Media90 – Aktivitas vulkanik kembali terpantau di Gunung Dukono pada Jumat pagi, 10 April 2026. Letusan terjadi sekitar pukul 08.09 WIT dengan kolom abu yang cukup tinggi serta intensitas tebal.
Berdasarkan hasil pengamatan, tinggi kolom abu tercatat sekitar 1.200 meter di atas puncak, atau setara ±2.287 meter di atas permukaan laut. Abu vulkanik terlihat berwarna putih hingga kelabu dengan arah sebaran menuju timur laut.
Erupsi tersebut juga terekam di seismograf dengan amplitudo maksimum 15 mm dan durasi sekitar 68 detik. Aktivitas ini menunjukkan bahwa Gunung Dukono masih berada dalam fase erupsi yang cukup aktif.
Gunung Dukono sendiri dikenal sebagai gunung api dengan aktivitas erupsi yang relatif sering terjadi. Letusan yang bersifat periodik membuat sebaran abu vulkanik tidak menentu karena sangat dipengaruhi oleh arah angin di sekitar kawasan tersebut.
Zona Berbahaya Radius 4 Km
Masyarakat dan wisatawan diimbau untuk tidak melakukan aktivitas dalam radius 4 km dari Kawah Malupang Warirang. Area tersebut merupakan zona rawan karena berpotensi terdampak langsung material erupsi.

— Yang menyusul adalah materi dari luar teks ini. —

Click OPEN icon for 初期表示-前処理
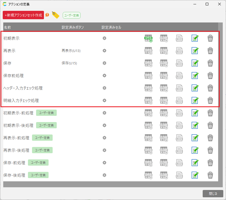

Selain bahaya di sekitar kawah, warga juga diminta mewaspadai abu vulkanik yang dapat mengganggu kesehatan, terutama sistem pernapasan. Penggunaan masker atau penutup hidung dan mulut sangat dianjurkan, khususnya saat terjadi hujan abu.
Dengan karakter erupsi yang terjadi secara berkala, kewaspadaan menjadi hal utama bagi warga di sekitar Gunung Dukono. Masyarakat diharapkan terus memantau informasi resmi serta mengikuti arahan dari pihak berwenang guna menghindari risiko yang tidak diinginkan.